Please read the readme carefully.

Be warned - the ESP32 GPIO is only technically 3.3v compliant so you may need level shifters depending on your application or use-case.

Although, that said, external Stepper motor or closed loop stepper servo drivers usually sink so little current across their EN,Step and DIR pins it isn't a major cause for concern - at least based on my testing here but your milage may vary. You have been warned at least.

Designing a low cost custom PCB with a $5 ESP32 WROOM or WROVER stamp and a LAN8720 Phy would be straightforward - there are plenty of reference designs out there. See Olimex github for a good example.

Just be sure to wire up your GPIOs and any level shifters or isolators accordingly.
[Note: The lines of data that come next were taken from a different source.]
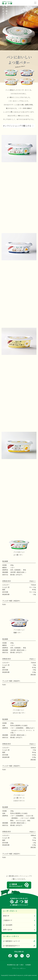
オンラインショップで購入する (17, 126)
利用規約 (28, 965)
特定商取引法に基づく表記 (15, 965)
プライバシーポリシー (19, 969)
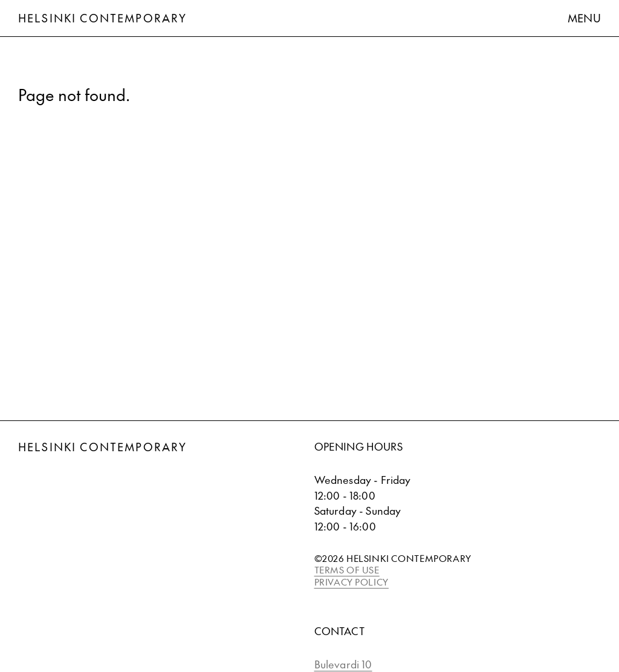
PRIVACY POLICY (351, 581)
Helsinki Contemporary (102, 18)
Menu (584, 18)
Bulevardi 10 (343, 664)
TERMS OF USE (347, 569)
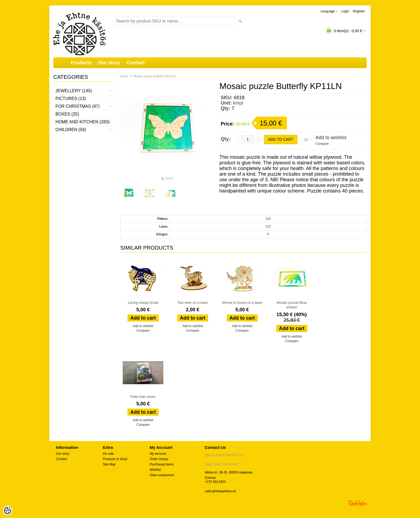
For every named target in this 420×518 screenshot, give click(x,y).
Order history (159, 459)
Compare (322, 144)
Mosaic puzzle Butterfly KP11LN (154, 76)
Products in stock (115, 459)
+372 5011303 (215, 482)
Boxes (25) (67, 114)
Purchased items (162, 464)
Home (124, 76)
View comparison (162, 475)
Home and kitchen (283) (82, 122)
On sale (108, 454)
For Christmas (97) (77, 106)
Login (345, 11)
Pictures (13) (71, 98)
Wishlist (155, 470)
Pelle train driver (143, 397)
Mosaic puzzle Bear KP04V (291, 305)
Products (81, 63)
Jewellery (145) (74, 91)
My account (158, 454)
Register (359, 11)
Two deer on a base (193, 302)
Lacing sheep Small (143, 302)
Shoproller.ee (357, 503)
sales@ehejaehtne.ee (220, 491)
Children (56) (71, 130)
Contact (136, 63)
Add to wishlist (331, 138)
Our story (109, 63)
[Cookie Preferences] (8, 510)
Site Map (109, 464)
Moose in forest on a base (242, 302)
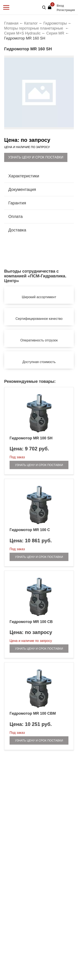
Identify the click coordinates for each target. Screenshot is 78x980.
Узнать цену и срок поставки (36, 157)
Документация (22, 189)
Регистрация (66, 10)
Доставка (17, 230)
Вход (60, 5)
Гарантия (17, 203)
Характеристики (24, 176)
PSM (20, 7)
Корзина (51, 6)
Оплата (16, 216)
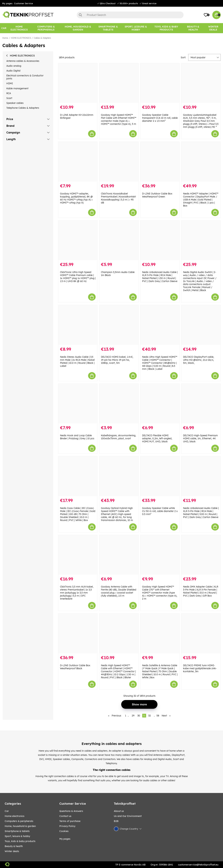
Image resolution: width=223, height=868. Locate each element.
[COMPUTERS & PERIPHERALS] (46, 28)
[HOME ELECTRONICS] (19, 28)
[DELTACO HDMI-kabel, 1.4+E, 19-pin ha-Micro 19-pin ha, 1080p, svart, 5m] (119, 325)
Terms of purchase (70, 821)
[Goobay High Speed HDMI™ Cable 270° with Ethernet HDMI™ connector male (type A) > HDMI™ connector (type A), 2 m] (160, 555)
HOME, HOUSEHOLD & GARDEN (20, 826)
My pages (7, 3)
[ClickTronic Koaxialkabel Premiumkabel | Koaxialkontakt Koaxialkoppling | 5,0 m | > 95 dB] (119, 161)
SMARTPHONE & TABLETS (17, 831)
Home (5, 38)
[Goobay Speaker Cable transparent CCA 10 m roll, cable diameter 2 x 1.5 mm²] (160, 83)
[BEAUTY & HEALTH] (193, 28)
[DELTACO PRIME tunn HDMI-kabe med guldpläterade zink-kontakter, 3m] (201, 633)
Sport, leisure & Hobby (17, 836)
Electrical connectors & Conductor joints (25, 77)
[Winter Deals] (213, 28)
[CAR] (4, 28)
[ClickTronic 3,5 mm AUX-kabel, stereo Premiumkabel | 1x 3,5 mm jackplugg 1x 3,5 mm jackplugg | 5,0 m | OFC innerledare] (78, 555)
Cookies (64, 831)
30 (139, 715)
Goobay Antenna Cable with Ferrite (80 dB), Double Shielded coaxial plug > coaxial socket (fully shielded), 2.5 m (118, 591)
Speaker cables (15, 103)
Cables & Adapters (42, 38)
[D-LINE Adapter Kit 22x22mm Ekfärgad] (78, 83)
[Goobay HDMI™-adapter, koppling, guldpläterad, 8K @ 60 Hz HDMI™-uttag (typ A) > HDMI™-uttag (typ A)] (78, 161)
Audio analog (14, 66)
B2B (116, 821)
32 (149, 715)
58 (158, 715)
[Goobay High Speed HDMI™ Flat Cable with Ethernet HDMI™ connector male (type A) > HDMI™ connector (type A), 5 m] (119, 83)
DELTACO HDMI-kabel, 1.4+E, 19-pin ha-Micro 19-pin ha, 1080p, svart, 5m (117, 360)
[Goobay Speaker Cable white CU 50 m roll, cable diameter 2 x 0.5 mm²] (160, 476)
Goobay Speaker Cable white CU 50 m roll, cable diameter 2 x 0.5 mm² (160, 511)
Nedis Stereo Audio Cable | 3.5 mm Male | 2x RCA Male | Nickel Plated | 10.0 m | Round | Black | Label (77, 361)
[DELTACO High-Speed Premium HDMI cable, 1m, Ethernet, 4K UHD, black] (201, 403)
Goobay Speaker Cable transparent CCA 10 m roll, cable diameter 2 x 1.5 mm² (160, 118)
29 (133, 715)
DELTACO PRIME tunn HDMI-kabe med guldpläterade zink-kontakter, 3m (200, 668)
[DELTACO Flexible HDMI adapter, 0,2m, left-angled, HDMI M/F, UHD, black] (160, 403)
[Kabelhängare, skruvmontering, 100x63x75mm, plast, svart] (119, 403)
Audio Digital (13, 70)
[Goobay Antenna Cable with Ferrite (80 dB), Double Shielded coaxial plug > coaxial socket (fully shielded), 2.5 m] (119, 555)
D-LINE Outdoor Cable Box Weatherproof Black (75, 667)
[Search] (130, 15)
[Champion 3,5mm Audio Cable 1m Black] (119, 240)
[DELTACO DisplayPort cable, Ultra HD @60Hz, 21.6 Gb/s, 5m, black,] (201, 325)
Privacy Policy (67, 826)
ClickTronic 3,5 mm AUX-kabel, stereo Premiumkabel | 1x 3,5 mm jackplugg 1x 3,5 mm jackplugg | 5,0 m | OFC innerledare (77, 593)
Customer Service (24, 3)
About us (119, 811)
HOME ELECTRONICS (21, 38)
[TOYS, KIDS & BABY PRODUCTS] (166, 28)
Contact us (65, 816)
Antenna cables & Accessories (23, 61)
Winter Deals (213, 28)
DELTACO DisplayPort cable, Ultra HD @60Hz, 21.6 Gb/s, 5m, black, (198, 360)
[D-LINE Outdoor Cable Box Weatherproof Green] (160, 161)
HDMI (9, 83)
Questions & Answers (71, 811)
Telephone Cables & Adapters (23, 108)
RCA (8, 93)
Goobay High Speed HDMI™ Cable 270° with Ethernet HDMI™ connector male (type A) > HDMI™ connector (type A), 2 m (159, 593)
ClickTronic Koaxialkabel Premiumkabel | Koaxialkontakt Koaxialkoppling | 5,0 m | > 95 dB (118, 198)
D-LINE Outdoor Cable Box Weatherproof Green (157, 195)
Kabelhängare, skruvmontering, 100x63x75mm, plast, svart (118, 437)
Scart (9, 98)
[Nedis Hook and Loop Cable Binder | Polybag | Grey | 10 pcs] (78, 403)
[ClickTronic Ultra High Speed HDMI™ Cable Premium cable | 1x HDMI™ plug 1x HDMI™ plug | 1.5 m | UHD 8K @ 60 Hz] (78, 240)
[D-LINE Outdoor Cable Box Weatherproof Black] (78, 633)
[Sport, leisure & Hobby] (136, 28)
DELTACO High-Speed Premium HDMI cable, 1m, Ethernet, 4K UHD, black (200, 438)
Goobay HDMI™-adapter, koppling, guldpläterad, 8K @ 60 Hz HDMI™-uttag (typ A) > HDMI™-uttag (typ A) (76, 198)
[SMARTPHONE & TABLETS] (108, 28)
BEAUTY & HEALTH (14, 846)
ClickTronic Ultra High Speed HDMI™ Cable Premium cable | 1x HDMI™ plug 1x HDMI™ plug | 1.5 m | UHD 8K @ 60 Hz (78, 277)
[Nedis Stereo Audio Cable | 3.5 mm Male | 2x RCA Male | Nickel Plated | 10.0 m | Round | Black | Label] (78, 325)
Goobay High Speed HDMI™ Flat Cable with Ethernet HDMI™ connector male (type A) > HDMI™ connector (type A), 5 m (118, 119)
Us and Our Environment (127, 816)
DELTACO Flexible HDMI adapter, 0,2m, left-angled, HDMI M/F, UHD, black (157, 438)
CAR (7, 811)
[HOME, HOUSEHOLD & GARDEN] (78, 28)
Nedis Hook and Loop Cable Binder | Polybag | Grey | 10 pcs (77, 437)
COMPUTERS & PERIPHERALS (19, 821)
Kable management (17, 88)
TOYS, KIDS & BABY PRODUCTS (20, 841)
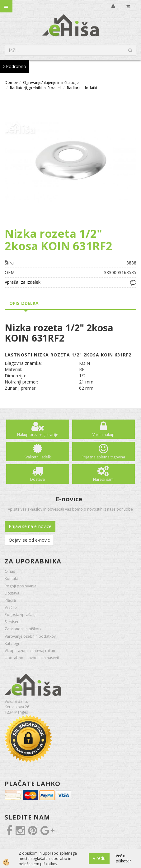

Using a WT32-ETH01 module and a custom carrier board would work fine - just be aware of the IO limitations and map out your step and dir pins properly to ensure the RMT peripheral works (test it before designing your board).
Extending the firmware to use a I2S or I2C GPIO mux for other inputs and outputs would be recommended. There are plenty of ESP32 Arduino libs for this.
The software foundation is in place at least.

Adding hardware based high speed Servo Encoder pulse feedback via the Pulse Counter Peripheral hardware is also possible and can use existing Arduino ESP32 libraries for this. The stepper generator does not use the Pulse Counter Peripheral for this reason and future potential.

The firmware has been purposefully based on Arduino libraries and not native esp-idf to make it easier for everyone to extend/adapt to their own use-case. It's been designed and optimised heavily to be as extensible as possible by leaving a CPU core spare to do other tasks.

Project is based on the original HAL2UDP concept by Juhász Zoltán. Thanks goes to him and anyone else who helped contribute to the original project.

github.com/wezhunter/ESP32_LinuxCNC_MotionController_RealTime

Have fun
 

My personal experience thus far is that it is an awful process. I tune them to the same parameters since the JL/JM inertia estimation is almost identical.

Process (roughly):
-Movement only through linuxcnc as two joints on one axis (Gantry mode)
-Using a notebook with asda tuning software, connect to one drive via usb
(A) -Move the axis using linuxcnc and check following error
-determine adjustment and edit servo 1, then switch over to servo 2 and perform identical adjustment
Repeat from (A)

Two notebooks are advisable, as you well spent a lot of time fiddling with the serial cables and reconnecting.

Glad the Delta drives are working well for you, that's a good data point as their manuals and software seem good (like Beckhoff).

Has anyone tried a gantry where a pair of servos are needed to move one axis, I have read manuals for three mfg. so far and they all suggest an 'automatic' method where the drive software moves the motor to figure out the inertia and resonance...

For a dual motor gantry I think they would need some sort of coordinated scheme where (somehow) both motors move in sync. In no manual have I found anything like that at all. Yes there are the two axis and three axis controllers but I've not seen dual motor on one axis mentioned. Maybe there is some trick for tuning one motor at a time.